Exercise description: As the answer, give a copy of each line below that includes the word "will".
═══ Material for the task
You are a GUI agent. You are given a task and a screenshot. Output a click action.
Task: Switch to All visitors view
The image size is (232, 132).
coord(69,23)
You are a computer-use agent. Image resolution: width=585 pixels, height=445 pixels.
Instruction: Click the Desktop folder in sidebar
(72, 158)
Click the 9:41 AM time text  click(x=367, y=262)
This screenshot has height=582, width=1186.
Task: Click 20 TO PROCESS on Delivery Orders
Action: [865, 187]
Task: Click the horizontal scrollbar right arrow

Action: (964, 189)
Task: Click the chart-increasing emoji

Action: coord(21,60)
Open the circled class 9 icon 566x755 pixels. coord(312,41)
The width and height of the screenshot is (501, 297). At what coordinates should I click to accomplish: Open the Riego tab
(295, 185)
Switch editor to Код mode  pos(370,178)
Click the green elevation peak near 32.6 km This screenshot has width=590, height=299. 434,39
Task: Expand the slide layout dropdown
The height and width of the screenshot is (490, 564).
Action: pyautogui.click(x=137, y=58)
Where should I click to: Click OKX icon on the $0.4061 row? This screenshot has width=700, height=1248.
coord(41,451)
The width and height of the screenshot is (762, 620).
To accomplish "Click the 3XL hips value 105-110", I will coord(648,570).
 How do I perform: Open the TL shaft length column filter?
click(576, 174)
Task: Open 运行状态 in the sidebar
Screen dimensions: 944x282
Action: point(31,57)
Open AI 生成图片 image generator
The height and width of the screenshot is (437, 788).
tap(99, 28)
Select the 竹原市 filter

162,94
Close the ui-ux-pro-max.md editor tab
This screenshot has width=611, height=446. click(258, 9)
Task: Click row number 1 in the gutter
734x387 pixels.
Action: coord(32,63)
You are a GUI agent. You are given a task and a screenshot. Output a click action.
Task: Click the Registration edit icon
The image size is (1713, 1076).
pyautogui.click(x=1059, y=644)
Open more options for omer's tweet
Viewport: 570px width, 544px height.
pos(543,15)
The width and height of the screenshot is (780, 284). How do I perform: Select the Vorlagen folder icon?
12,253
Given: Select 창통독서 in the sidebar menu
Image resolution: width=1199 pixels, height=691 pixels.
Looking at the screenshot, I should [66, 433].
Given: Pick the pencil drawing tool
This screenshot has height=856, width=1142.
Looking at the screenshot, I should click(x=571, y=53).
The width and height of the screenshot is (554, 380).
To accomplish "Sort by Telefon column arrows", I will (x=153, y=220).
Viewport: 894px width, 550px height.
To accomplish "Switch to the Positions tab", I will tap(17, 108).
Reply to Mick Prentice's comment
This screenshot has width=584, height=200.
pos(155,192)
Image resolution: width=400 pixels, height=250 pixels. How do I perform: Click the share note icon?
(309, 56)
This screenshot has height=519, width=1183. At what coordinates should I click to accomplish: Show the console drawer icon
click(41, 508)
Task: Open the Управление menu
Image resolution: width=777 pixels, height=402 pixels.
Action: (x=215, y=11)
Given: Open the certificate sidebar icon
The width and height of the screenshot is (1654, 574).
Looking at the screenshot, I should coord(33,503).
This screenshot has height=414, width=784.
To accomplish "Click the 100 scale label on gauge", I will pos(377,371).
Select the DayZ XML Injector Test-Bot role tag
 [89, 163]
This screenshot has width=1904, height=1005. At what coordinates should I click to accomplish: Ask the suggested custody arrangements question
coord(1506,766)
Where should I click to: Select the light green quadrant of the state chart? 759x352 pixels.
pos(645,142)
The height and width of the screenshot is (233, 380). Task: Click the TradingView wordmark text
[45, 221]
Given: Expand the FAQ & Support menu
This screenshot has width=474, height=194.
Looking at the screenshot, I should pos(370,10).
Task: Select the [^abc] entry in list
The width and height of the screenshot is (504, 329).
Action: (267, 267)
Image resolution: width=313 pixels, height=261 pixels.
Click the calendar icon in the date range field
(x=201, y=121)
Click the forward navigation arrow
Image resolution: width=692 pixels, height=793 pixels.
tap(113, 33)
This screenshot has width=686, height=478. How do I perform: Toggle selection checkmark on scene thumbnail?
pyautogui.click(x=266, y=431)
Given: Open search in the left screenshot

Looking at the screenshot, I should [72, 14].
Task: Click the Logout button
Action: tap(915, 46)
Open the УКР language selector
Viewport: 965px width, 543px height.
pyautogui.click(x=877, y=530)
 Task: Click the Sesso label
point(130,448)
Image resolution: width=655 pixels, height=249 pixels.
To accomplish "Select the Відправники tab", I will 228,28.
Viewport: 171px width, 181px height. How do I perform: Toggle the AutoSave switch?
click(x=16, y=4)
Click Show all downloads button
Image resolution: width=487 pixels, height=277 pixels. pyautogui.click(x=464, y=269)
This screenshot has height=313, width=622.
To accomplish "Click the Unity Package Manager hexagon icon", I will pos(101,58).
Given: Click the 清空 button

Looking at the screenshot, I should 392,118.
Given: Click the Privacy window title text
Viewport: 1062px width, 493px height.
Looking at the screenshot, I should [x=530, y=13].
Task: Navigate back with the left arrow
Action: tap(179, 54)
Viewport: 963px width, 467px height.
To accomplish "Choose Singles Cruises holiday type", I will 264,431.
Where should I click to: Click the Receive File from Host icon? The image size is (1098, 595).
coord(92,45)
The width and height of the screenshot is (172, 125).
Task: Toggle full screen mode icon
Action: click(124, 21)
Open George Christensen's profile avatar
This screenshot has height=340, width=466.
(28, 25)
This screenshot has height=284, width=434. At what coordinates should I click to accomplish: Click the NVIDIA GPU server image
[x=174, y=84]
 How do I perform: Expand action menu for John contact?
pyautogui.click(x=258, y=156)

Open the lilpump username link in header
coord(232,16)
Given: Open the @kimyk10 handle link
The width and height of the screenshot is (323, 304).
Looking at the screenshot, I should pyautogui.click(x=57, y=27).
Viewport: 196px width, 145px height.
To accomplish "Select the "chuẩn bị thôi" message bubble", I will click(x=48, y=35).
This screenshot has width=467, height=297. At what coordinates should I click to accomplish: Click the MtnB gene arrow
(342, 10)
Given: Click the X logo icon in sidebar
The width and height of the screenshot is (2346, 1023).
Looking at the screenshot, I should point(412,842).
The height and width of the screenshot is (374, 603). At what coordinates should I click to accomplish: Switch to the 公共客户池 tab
══════
Solved problem:
To accomplish "Click the 3XL hips value 105-110", I will coord(648,570).
To accomplish "Sort by Telefon column arrows", I will (x=153, y=220).
To accomplish "Switch to the Positions tab", I will tap(17, 108).
To accomplish "Click the 100 scale label on gauge", I will pos(377,371).
To accomplish "Select the Відправники tab", I will 228,28.
To accomplish "Click the Unity Package Manager hexagon icon", I will pos(101,58).
To accomplish "Choose Singles Cruises holiday type", I will 264,431.
To accomplish "Select the "chuẩn bị thôi" message bubble", I will click(x=48, y=35).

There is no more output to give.